Nel 2020 Ferruccio si è candidato a presidente della Liguria, proprio contro Toti, alla testa di una coalizione composita che includeva Pd e Cinque stelle, in una anticipazione del centrosinistra che da allora avrebbe iniziato a comporsi.
Dal consiglio regionale, Ferruccio si è opposto a Toti con gli strumenti del giornalista di inchiesta: con denunce documentate e veri scoop usati per smascherare quello che gli pareva inaccettabile nella gestione del potere di Toti.
Non sempre c’è bisogno che arrivino i magistrati per vedere gli scandali.
Nei giorni caldi della vicenda giudiziaria, Ferruccio era troppo impegnato nella battaglia politica e a seguire gli eventi per scrivere. Si è preso un po’ di tempo, ma alla fine ha prodotto un articolo che è quasi un saggio, che analizza il sistema di potere di Toti al netto delle contestazioni penali.
Non spetta a noi giornalisti stabilire se un certo comportamento è corruzione, è traffico di influenze, o qualcosa di legale nella zona grigia poco regolata dei rapporti tra politica e affari.
Quello che il giornalista - anche se prestato alla politica con Ferruccio - può e deve fare è rivendicare il diritto alla denuncia degli scambi di favori, del prevalere dell’interesse particolare su quello generale, dei benefici privati ai soliti noti concessi da chi dovrebbe tutelare invece soprattutto le persone normali, in quanto cittadini e contribuenti.

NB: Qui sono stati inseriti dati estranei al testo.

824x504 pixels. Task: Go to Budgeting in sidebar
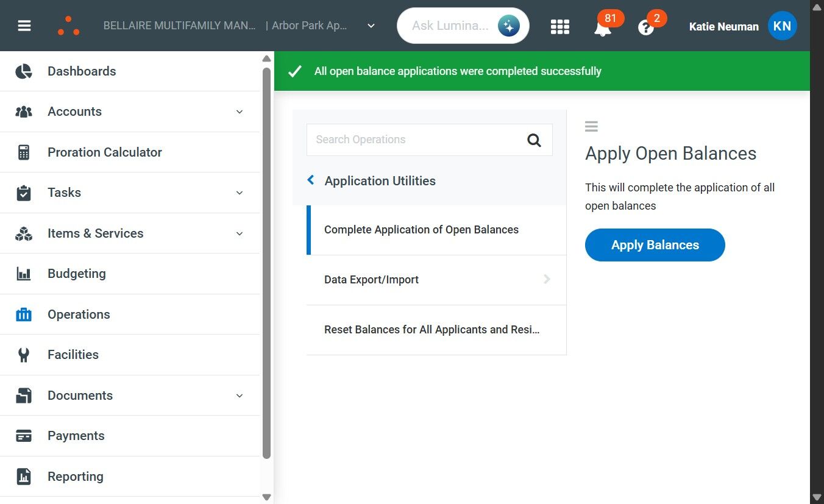76,274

Io non so se Toti verrà assolto o condannato in un eventuale processo che neppure è certo, visto che il presidente della Liguria è soltanto indagato, ancorché ai domiciliari.
Però so che, per le ragioni che leggerete nel lungo intervento di Ferruccio Sansa, dovrebbe dimettersi subito dalla presidenza della Liguria e sparire dalla scena politica italiana. Perché il suo “Modello Genova” non era quello dell’efficienza millantata della ricostruzione dopo il disastro del ponte Morandi, ma era la subordinazione del decisore pubblico agli interessi privati, benefici per centinaia di milioni di euro a fronte di pochi spiccioli per le campagne elettorali.

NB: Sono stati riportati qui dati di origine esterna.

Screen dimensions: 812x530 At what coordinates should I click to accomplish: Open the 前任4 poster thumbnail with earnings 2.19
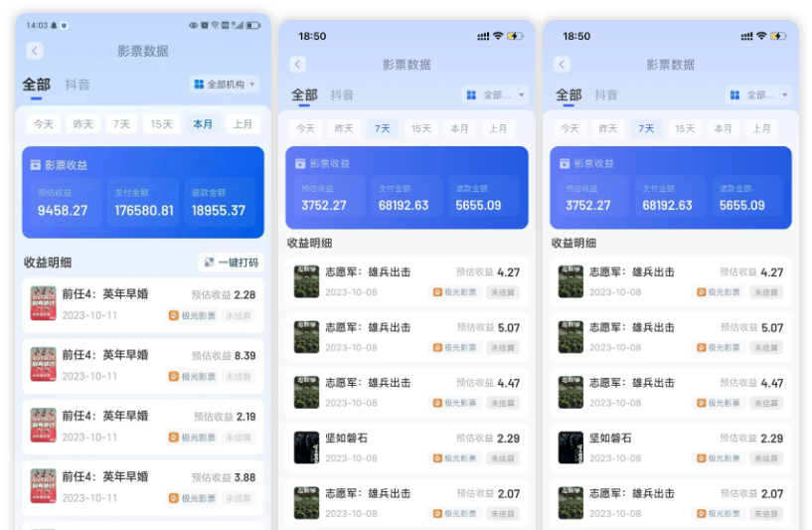point(43,425)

Un giorno la Cassazione si pronuncerà. Nel frattempo dovrebbero essere gli elettori a pronunciare la loro sentenza: se Toti avrà un futuro politico, allora vuol dire che noi italiani il declino, la politica predatoria, i grandi sprechi, e tutti gli scandali ce li meritiamo proprio.
Buona giornata,
Stefano
Il prototipo Toti
di Ferruccio Sansa
Questi rapporti di dare-avere concretizzano un comportamento corruttivo? Lo decideranno i magistrati. A me, come consigliere regionale, interessava relativamente. Perché già esisteva un conflitto di interessi.

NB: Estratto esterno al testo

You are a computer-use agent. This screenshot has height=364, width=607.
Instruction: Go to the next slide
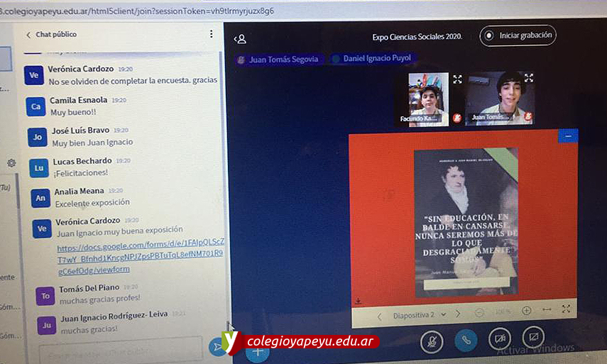click(x=458, y=314)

Diventare un simbolo. Così Giovanni Toti spera di salvare la sua carriera e la poltrona di presidente della Regione Liguria.
Il simbolo di una politica del fare intrappolata da leggi ottuse. Di una nuova morale capovolta che finalmente si affranca dalle regole. Libertina, verrebbe da dire, più che liberale.
Una cosa sembra vera: Toti è un prototipo. Ma del rapporto malato tra istituzioni (quindi anche politica) e impresa.
Per questo la sua parabola va oltre i confini della Liguria. Non riguarda soltanto il centrodestra. E soprattutto non è esclusivamente una questione giudiziaria: è l’occasione per definire regole di etica pubblica o per sdoganare definitivamente quella zona grigia dove politica ed economia si muovono, si incontrano, fanno affari.
Insomma, questo è il punto: tutto quello che è lecito deve essere ritenuto giusto oppure esiste ancora la categoria dell’opportunità e della decenza?
In fondo dovrebbe essere una questione che interroga profondamente la politica, da sempre preoccupata delle ‘intrusioni’ della magistratura, ma inerte e incapace di fissare proprie regole di comportamento.
Mai chiedere
L’armatore Augusto Cosulich in un’intervista a Repubblica ha pronunciato una frase che potrebbe essere un manifesto di cinismo, ma anche di realismo. Di certo fotografa bene quello che è successo in Liguria:
“Ho finanziato sia Toti che il suo predecessore Claudio Burlando (Pd, ndr). Il mio principio da imprenditore è di non chiedere mai nulla” ai politici “che se fossi al loro posto non potresti fare. C’è una linea gialla, a volte però diventa una zona grigia... ma un certo tipo di atteggiamento non è colpa tanto degli imprenditori, quanto delle istituzioni che dovrebbero rifiutarlo per prime”.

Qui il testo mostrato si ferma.